[WHAT TO PRODUCE]
Everything from the line containing "Instruction: Click the Aspire Ollin team logo" to the last line of the listing below, inclusive, is what you should output, exactly as it appears.

◇ ◇ ◇ ◇ ◇ ◇ ◇

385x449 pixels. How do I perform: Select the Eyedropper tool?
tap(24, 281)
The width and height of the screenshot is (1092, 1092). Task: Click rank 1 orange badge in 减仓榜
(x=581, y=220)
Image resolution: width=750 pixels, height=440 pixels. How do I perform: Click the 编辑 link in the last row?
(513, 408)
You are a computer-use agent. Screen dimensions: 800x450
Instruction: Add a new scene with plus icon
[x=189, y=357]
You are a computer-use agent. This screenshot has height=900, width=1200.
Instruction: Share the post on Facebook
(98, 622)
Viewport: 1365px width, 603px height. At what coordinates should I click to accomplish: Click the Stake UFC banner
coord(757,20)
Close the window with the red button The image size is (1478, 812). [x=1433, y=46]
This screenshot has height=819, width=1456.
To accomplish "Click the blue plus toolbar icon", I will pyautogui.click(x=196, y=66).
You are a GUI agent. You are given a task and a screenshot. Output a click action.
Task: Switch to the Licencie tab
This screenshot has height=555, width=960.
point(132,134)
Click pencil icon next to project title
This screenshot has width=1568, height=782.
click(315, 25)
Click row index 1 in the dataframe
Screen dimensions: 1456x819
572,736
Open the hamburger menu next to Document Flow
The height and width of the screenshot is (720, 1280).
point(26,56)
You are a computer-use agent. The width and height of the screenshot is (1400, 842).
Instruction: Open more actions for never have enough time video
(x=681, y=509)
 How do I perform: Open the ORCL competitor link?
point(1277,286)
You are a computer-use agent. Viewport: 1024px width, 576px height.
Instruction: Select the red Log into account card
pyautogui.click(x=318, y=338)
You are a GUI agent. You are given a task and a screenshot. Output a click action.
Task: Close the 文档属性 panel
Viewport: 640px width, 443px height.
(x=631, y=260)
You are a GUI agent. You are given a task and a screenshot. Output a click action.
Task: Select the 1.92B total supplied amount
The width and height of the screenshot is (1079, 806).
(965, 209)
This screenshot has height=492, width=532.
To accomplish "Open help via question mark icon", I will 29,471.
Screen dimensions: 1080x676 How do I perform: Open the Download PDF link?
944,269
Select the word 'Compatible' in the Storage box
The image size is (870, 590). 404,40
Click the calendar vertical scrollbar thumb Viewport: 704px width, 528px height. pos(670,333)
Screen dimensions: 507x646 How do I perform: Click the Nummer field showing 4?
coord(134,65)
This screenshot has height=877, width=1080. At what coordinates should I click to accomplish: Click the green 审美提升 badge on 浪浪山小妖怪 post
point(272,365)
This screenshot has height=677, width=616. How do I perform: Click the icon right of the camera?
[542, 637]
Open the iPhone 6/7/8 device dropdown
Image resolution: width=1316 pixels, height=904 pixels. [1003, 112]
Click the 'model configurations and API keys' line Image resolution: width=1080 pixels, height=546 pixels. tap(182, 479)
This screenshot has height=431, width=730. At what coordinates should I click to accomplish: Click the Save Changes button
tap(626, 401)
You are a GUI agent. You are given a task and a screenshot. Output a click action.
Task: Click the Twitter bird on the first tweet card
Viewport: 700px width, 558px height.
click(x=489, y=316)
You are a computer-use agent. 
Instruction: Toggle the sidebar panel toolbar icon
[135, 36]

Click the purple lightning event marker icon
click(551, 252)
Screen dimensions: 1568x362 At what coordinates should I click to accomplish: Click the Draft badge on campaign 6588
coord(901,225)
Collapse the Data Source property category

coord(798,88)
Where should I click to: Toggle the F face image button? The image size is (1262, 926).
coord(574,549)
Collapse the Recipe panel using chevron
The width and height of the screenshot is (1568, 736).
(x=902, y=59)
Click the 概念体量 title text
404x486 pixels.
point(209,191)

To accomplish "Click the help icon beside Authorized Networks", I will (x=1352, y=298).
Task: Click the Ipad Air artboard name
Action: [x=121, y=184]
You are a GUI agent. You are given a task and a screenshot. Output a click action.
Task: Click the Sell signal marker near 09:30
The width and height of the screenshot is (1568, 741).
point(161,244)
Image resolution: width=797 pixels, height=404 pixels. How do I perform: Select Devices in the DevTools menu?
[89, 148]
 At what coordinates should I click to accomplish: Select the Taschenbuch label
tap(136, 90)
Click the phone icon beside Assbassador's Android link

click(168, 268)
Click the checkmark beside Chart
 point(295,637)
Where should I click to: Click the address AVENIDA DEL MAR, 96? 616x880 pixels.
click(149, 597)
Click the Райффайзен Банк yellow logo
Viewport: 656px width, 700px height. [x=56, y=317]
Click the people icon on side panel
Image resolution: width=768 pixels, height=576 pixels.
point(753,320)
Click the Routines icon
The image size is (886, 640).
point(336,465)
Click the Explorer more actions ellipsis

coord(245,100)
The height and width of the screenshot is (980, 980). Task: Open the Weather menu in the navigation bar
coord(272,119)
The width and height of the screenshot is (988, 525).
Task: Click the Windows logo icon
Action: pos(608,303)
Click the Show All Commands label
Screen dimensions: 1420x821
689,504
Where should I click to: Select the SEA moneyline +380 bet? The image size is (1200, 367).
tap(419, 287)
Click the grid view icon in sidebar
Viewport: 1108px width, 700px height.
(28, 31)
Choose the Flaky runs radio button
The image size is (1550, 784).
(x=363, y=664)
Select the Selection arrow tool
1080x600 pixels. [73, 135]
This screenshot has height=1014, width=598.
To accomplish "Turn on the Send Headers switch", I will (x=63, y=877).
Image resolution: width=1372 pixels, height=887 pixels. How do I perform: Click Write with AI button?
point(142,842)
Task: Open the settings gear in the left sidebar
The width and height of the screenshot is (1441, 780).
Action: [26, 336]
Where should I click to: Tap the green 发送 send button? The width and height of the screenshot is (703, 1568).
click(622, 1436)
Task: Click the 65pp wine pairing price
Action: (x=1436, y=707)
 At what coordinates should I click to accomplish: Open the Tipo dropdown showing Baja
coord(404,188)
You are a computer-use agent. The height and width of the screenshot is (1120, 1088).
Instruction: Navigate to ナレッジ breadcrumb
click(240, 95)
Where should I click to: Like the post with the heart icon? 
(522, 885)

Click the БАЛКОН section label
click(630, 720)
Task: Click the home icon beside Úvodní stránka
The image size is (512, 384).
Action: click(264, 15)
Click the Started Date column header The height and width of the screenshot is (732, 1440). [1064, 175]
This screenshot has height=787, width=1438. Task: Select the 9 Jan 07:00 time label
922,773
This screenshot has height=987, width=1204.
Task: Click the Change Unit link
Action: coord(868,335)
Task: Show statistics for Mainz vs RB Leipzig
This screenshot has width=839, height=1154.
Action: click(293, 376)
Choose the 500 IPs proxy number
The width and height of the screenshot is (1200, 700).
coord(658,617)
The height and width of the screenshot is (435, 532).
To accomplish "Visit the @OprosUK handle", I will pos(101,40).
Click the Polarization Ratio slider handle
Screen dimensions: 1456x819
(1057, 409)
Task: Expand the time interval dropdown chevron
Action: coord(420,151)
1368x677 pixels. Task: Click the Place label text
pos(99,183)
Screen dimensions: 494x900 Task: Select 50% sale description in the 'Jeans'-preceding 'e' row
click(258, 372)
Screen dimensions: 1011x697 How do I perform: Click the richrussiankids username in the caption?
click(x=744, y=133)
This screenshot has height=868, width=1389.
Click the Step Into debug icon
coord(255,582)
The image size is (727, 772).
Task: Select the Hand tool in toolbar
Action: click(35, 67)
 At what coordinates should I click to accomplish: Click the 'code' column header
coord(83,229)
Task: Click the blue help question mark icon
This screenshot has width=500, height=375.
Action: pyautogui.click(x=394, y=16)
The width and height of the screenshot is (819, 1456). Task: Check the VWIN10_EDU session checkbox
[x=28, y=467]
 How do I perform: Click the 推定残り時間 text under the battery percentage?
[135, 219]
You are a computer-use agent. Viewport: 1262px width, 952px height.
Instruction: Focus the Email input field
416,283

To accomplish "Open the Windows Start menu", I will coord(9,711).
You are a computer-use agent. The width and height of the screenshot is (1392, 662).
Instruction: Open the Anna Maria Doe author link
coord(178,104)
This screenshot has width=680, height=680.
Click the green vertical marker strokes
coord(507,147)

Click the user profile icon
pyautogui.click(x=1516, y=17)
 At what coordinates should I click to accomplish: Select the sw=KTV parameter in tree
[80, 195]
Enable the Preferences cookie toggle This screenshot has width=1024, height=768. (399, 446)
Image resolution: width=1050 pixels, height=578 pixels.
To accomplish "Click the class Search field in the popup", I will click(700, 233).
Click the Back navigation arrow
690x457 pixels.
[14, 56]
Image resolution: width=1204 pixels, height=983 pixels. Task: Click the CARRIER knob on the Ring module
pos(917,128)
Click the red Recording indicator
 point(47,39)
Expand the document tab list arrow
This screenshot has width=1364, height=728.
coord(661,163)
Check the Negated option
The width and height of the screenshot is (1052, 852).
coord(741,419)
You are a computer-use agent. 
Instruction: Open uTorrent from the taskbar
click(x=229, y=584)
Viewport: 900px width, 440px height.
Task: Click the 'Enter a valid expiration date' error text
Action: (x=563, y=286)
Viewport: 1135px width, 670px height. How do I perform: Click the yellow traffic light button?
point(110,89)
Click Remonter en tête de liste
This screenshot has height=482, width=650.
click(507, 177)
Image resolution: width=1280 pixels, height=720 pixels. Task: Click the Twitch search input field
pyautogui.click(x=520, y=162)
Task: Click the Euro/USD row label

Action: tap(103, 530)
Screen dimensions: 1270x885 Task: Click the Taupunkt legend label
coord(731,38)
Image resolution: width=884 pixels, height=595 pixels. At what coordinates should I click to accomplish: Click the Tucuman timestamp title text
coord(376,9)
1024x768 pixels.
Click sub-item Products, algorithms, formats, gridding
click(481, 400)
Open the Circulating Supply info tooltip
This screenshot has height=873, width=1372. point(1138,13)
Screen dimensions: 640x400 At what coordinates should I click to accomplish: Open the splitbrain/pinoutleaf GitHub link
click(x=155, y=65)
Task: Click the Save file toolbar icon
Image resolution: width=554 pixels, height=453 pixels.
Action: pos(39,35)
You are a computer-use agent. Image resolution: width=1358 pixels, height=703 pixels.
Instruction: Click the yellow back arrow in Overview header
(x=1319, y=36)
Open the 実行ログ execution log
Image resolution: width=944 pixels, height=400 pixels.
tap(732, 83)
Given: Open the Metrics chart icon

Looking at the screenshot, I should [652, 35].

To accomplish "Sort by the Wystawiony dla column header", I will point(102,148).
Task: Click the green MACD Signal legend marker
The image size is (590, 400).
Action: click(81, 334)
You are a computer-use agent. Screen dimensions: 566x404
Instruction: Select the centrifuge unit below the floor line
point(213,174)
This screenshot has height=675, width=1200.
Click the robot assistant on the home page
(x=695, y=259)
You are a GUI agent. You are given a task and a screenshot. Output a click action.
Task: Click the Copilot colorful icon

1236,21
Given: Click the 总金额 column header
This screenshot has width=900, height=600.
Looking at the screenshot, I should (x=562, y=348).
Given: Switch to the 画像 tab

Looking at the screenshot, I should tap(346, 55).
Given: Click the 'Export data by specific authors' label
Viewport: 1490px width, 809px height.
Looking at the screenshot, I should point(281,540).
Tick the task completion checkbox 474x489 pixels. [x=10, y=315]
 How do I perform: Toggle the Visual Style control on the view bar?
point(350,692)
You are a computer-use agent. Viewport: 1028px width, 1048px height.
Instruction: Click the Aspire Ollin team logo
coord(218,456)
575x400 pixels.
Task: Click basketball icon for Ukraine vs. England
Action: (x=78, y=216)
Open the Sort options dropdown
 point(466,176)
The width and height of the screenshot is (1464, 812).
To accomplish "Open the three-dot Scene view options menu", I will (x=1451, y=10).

◇ ◇ ◇ ◇ ◇ ◇ ◇

[YOUR SOLUTION]
Instruction: Click the Aspire Ollin team logo
coord(218,456)
575x400 pixels.
Task: Click basketball icon for Ukraine vs. England
Action: (x=78, y=216)
Open the Sort options dropdown
 point(466,176)
The width and height of the screenshot is (1464, 812).
To accomplish "Open the three-dot Scene view options menu", I will (x=1451, y=10).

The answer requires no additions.